**TASK GOAL**
Continue the personal account of money problems in marriage from its last sentence.

I've watched a lot of marriages end due to money - it was a factor in my first marriage. And it took me five years to dig out of the hole he created. If you are anxious now about the debt you have, imagine that he walks out in five years, leaving you paying down his debt for another five or ten years.
He CAN change - my husband was paying down a bankruptcy when we moved in together. But he had already started to change - the bankruptcy taught him a few things - and we had the good fortune to end up making a lot of money so he hasn't felt cheated by a budget that includes college savings. And while his mom isn't someone with a ton of financial sense - she raised him without a lot of money - he wasn't used to cars being bought new, or clothes bought for full price from the stores in the mall - so he started out fairly frugal.

**DATA SHOWN**

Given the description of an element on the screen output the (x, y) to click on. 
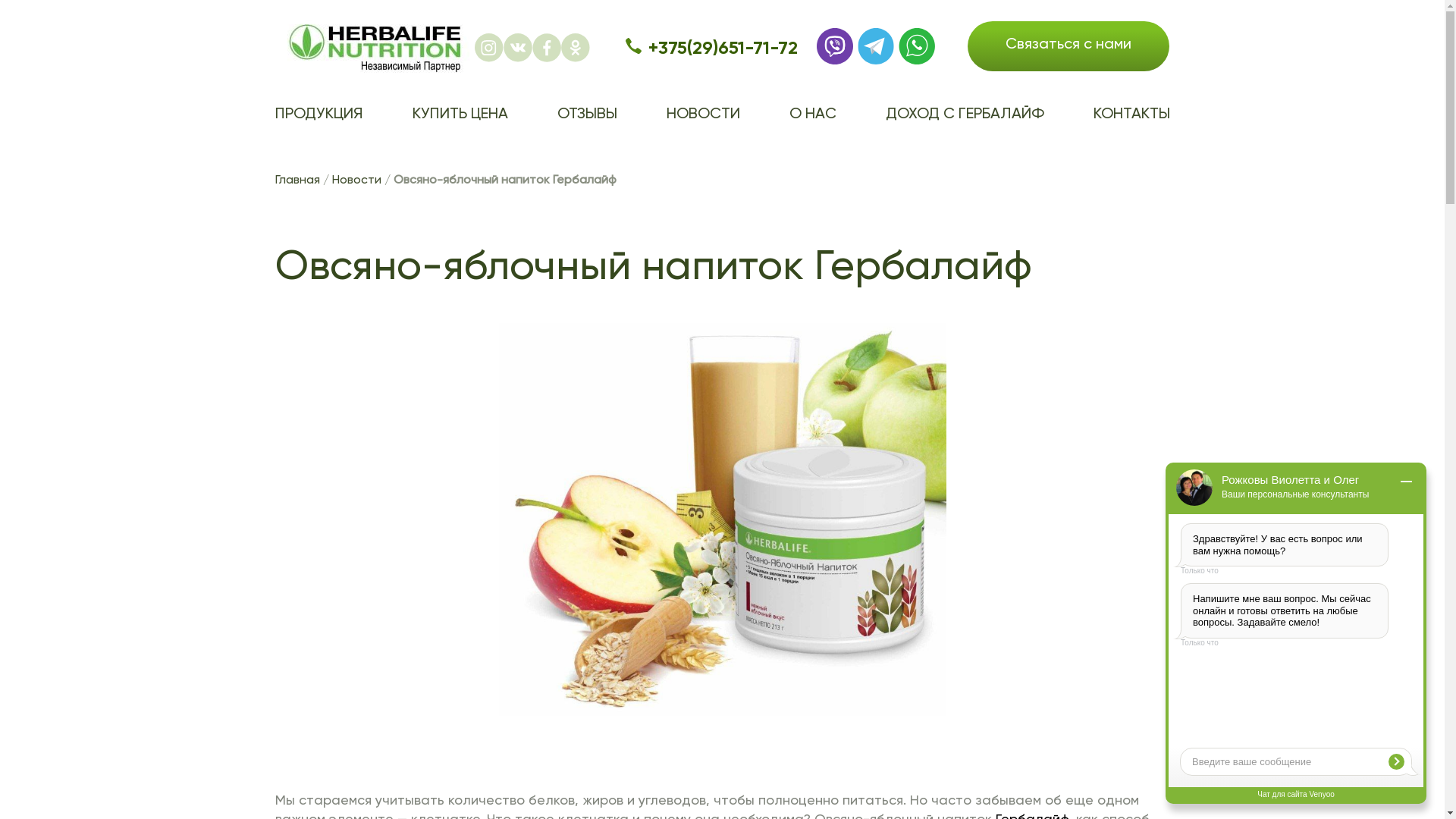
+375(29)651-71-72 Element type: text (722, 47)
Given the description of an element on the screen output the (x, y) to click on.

---

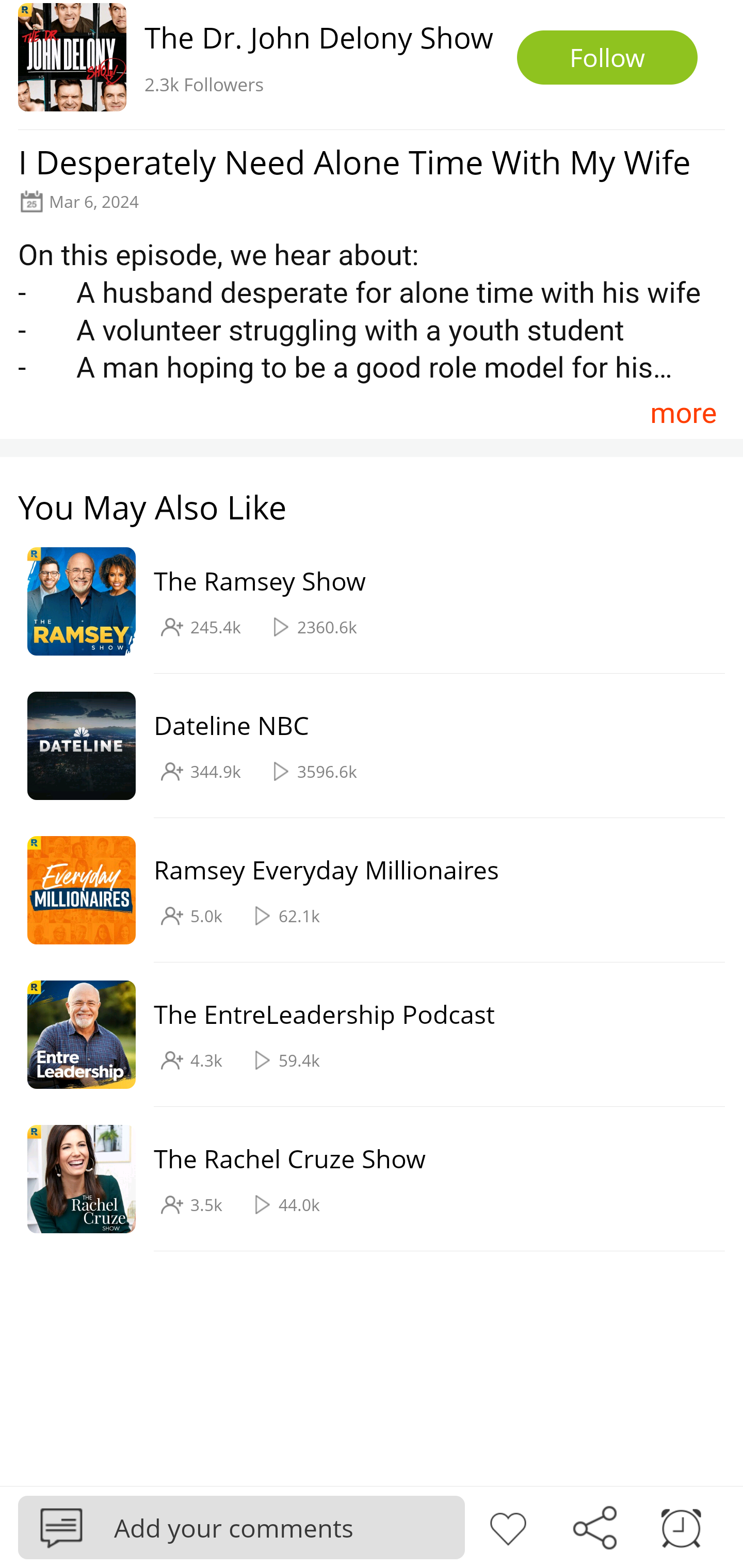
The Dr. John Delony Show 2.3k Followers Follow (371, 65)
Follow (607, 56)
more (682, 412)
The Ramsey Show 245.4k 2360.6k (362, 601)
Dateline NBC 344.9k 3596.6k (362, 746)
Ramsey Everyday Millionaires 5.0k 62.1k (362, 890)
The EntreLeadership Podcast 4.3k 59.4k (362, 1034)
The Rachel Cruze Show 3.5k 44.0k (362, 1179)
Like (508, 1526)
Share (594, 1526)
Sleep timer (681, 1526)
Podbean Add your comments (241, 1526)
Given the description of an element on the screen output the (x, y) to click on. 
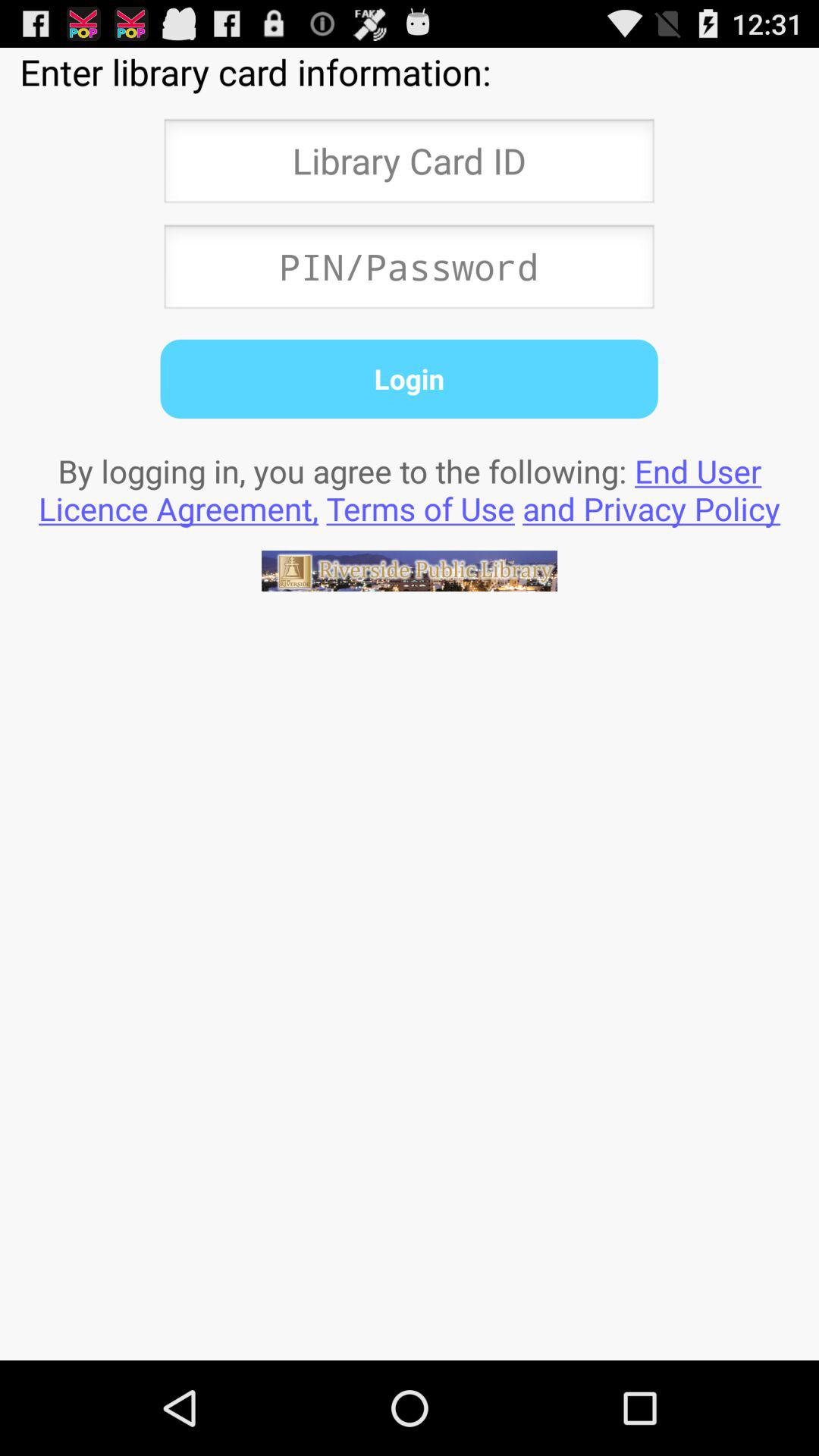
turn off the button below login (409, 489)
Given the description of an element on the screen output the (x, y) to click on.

**OUTPUT OF THE TASK**
My brother in law married a woman with no financial sense and it didn't work out well. He ended up with a bankruptcy, his house was nearly foreclosed on (we bailed him out), and he left the marriage after five years with $70k in his half of their debt. Now, like my husband, he wasn't raised with a lot of financial knowledge, so he didn't have the tool set ready to teach her - but she was also resistant to change.
The truck should be a good indication on how willing he is to change - if he buys something used - as you said he needs a car - for a reasonable amount of money, he's listening to you. If he sells the bike to help pay for it, that's even better (a motorcycle on a loan makes me cringe to start with). If he listens to your concerns and buys a $40k truck, I'll lay odds on divorce within three years if you marry him.